Phil Jones is saying there is a warming trend but it's not statistically significant. He's not talking about whether warming is actually happening. He's discussing our ability to detect that warming trend in a noisy signal over a short period. To demonstrate this, look at the HadCRUT temperature record from 1995 to 2009. The linear trend is that of warming. However, the temperature record is very noisy with lots of short term variability. The noisy signal means that over a short period, the uncertainty of the warming trend is almost as large as the actual trend. Hence it's considered statistically insignificant. Over longer time periods, the uncertainty is less and the trend is more statistically significant.
Figure 1: HadCRUT global temperature change in degrees Celsius. Blue is yearly average. Red is linear trend (HadCRUT).
It bears remembering that the HadCRUT record only covers around 80% of the globe. Analysis by European Centre for Medium-Range Weather Forecasts (ECMWF) and NASA GISS (Hansen 2006) find that the areas omitted by HadCRUT are some of the fastest warming regions in the world. Consequently, the HadCRUT record underestimates the warming trend, as demonstrated by the NASA GISS record which covers the whole globe:
Figure 2: NASA GISS Global temperature change in degrees Celsius. Blue is yearly average. Red is linear trend (NASA GISS).
However, even this doesn't give you the full picture. Surface temperature is only a small fraction of our climate with most of global warming going into the oceans. When all the heat accumulating in the oceans, warming the land and atmosphere and melting ice is tallied up, we see that global warming is still happening.
Figure 3: Change in total Earth heat content from 1950 (Murphy 2009).
Last updated on 26 June 2010 by John Cook.

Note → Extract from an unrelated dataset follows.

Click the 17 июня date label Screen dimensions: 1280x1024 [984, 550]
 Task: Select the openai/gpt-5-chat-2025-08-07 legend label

I participate in YA global warming forum and the deniers there always drop "statistically significant" but he went on to say the average warming for the period I think was 0.2C yearly which is a slight warning
Just another case of cherrypicking
YahooMike @12, 0.2 C per year is a very large rate of warming. In fact it is 10 times the underlying (ignoring volcanic influences) predicted rate from the IPCC, which is approximately 0.2 C per decade. You may have misremembered the rate of warming the denier in question claimed.
"When all the heat accumulating in the oceans, warming the land and atmosphere and melting ice is tallied up, we see that global warming is still happening."
Naturally this article fails to mention that since the hydrosphere is 271 times as massive as the atmosphere, if oceans are absorbing the heat they are likely to moderate AGW into a nonproblem, as the average ocean temperature has only changed by .1 degrees in 50 years, an amount that is probably smaller than measurement error.
[PS] please note the comments policy, especially the section on sloganeering. There are numerous papers on measurement error and you wish to dispute that please provide evidence to support it. That the oceans ameliorate warming hardly needs stating - without oceans, we would have warming by 36C. If you wish to propose that somehow heat uptake can increase to make it a "non-problem", then provide evidence to back it. The evidence from papers in the IPCC reports do not appear to support your argument. Further speculative sloganeering without support will be deleted.